Data section:
····················
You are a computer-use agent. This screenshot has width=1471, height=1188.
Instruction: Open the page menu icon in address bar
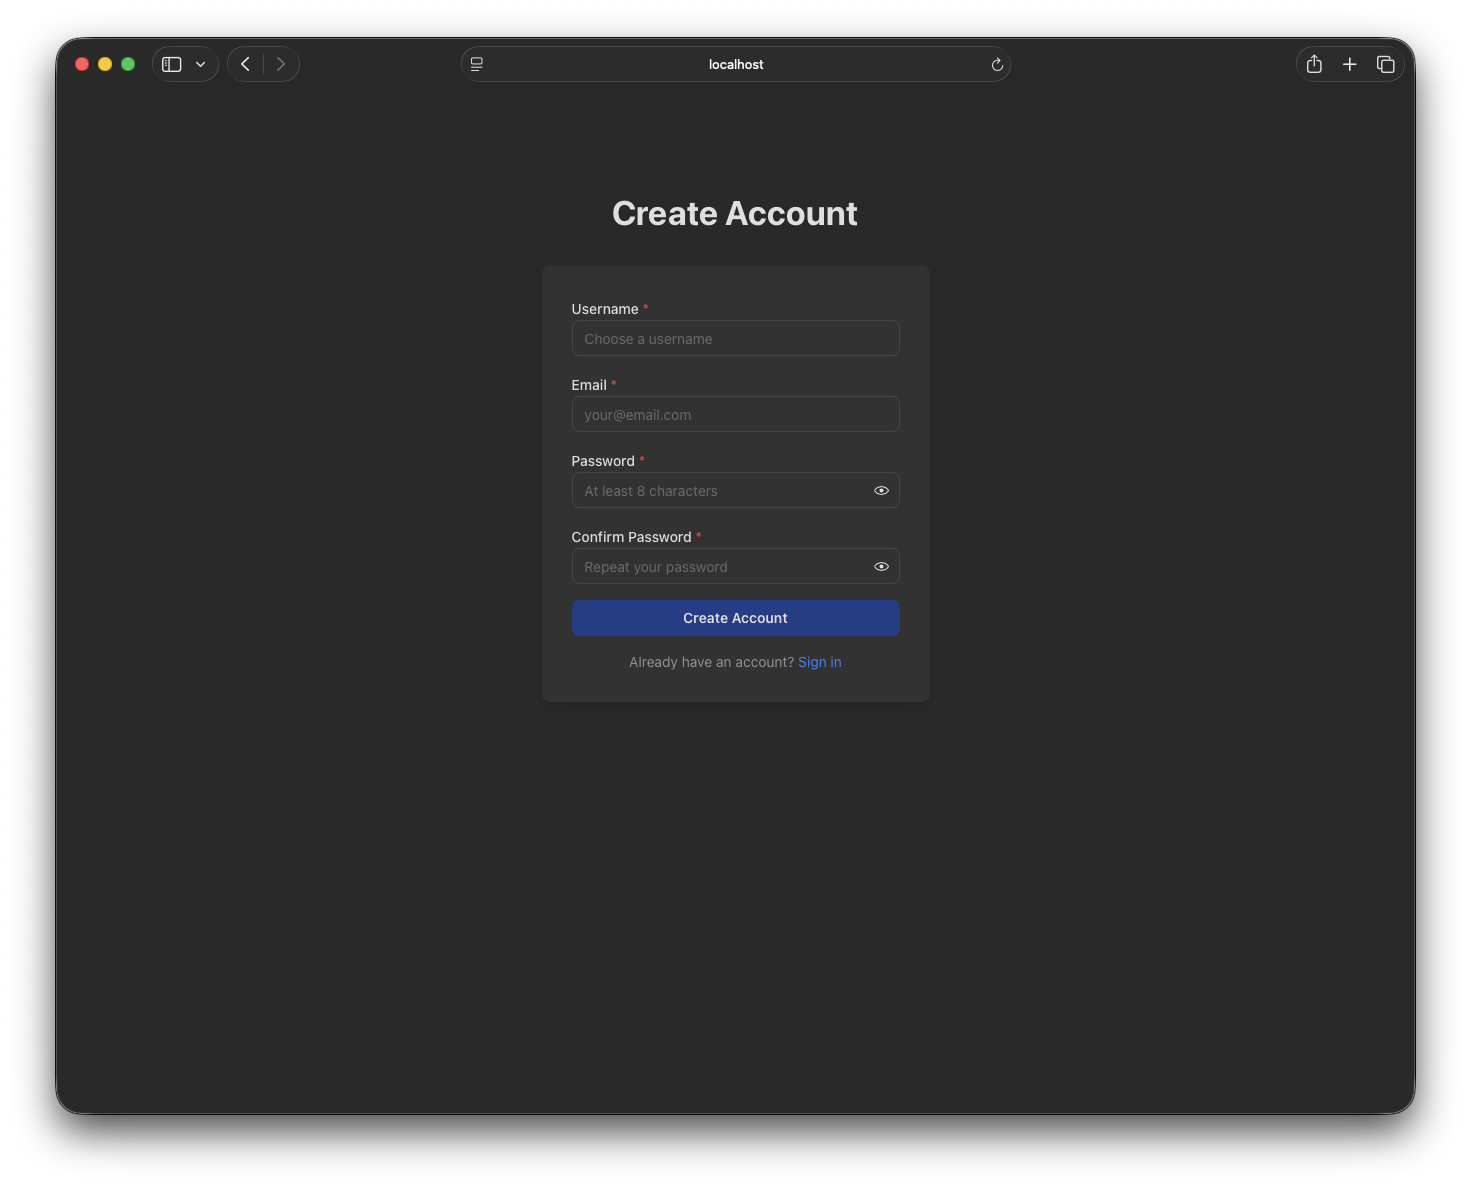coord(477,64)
····················
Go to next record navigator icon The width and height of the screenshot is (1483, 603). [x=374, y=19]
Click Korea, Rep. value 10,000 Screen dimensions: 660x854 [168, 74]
····················
Render the stretch from the line containing "You are a computer-use" through the line containing "coord(477,64)" as a Markdown table with columns Row and Text, skipping blank lines. Leave the pictures out.

Expected answer:
| Row | Text |
|---|---|
| 1 | You are a computer-use agent. This screenshot has width=1471, height=1188. |
| 2 | Instruction: Open the page menu icon in address bar |
| 3 | coord(477,64) |